Ookla is set to become part of Accenture for $1.2 billion. If regulators approve the deal, Speedtest and DownDetector will get a new owner. As the largest consulting firm for network operators, the purchase is obvious, but alternative services will benefit from the news.
With the acquisition, Accenture aims to provide more network data to customers, giving them insight into the performance of the networks they depend on. The Accenture press release mentions AI-driven benchmarking, incident detection, and optimization of 5G and Wi-Fi networks as applications. Ookla’s platform processes more than 250 million tests every month, including via Ekahau and RootMetrics. Ekahau focuses on optimizing Wi-Fi networks, while RootMetrics measures the performance of mobile networks. For Accenture, these are enough starting points to provide operators with in-house solutions; for customers, dependence on this consulting firm may increase.
Alternatives abound
Accenture already conducted network measurements via umlaut, a division that performs benchmarks for mobile providers. It is possible that this group will now integrate with Ookla, although no statements have been made about this. The main question is whether DownDetector’s consumer focus will remain intact. Another factor is that there are plenty of alternatives if the service loses functionality due to a focus on integration with Accenture services.
Since the information from such services is crowdsourced (as is the case with RootMetrics), adoption is crucial to the quality of the service. Alternative sites such as Is It Down Right Now and Down For Everyone Or Just Me are direct equivalents of DownDetector, but have significantly lower visitor numbers. Tens of millions of reports arrive exclusively at DownDetector; visitors will not usually click on multiple sites in the event of a malfunction outside that site, except perhaps the status page of the service in question.

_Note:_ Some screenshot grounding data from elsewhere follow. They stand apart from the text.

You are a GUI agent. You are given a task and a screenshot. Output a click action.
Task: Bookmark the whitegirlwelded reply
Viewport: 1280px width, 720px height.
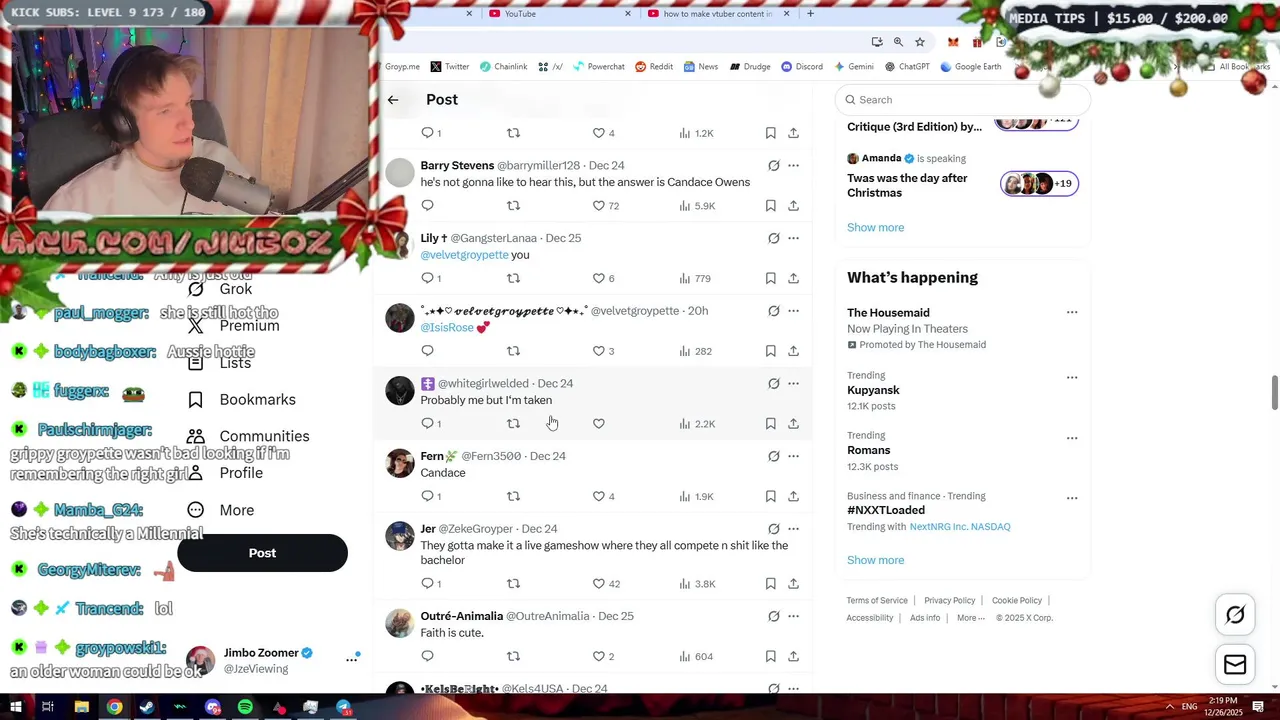(x=770, y=424)
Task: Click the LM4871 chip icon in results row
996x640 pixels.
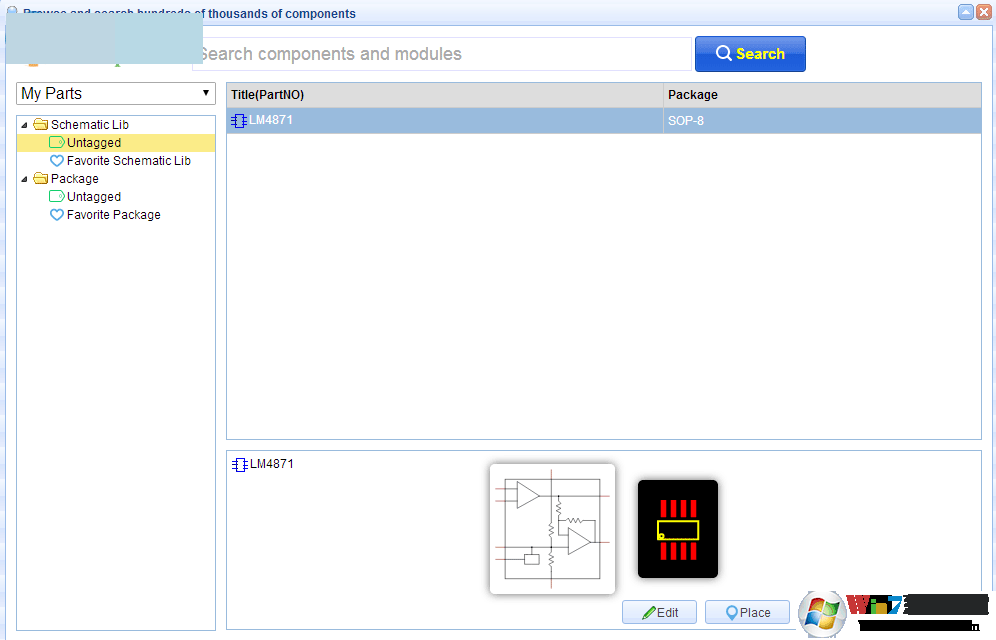Action: tap(239, 121)
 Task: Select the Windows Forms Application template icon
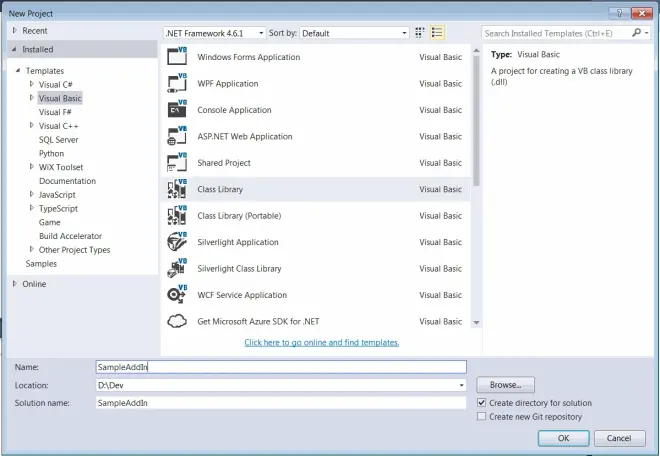[x=177, y=57]
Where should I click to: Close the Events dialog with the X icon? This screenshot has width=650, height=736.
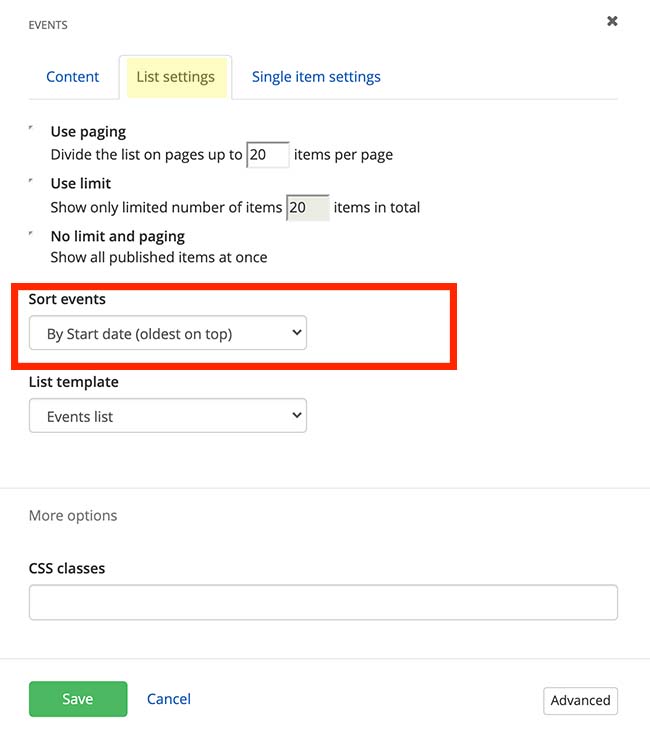(x=612, y=21)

For organizations, there are plenty of lightweight solutions such as UptimeRobot to check whether their services are available, but DownDetector is also the simplest and most popular solution for them to check user reports via a neutral source.
The speed test battle
Another popular Ookla service is Speedtest, but it has been criticized for some time. For example, the service is said to be “biased” and to favor certain services, but users do not report any structural services that, for example, perform better in the test than is actually the case. There are more than enough alternatives. Google itself offers its own speed test via its search engine, but other solutions such as Cloudflare, Spartyfish, and LibreSpeed are also available. The interface of the latter is Spartan, to say the least, and contains less detail about the connection, but that is also due to its promise to collect less data from the end user than Ookla.
There are more than enough competitors for Ookla services to see adoption growth following an Accenture takeover. This may not be too worrying for the consultancy firm, knowing that it focuses on business customers with data other than the crowdsourced information from well-known online tools.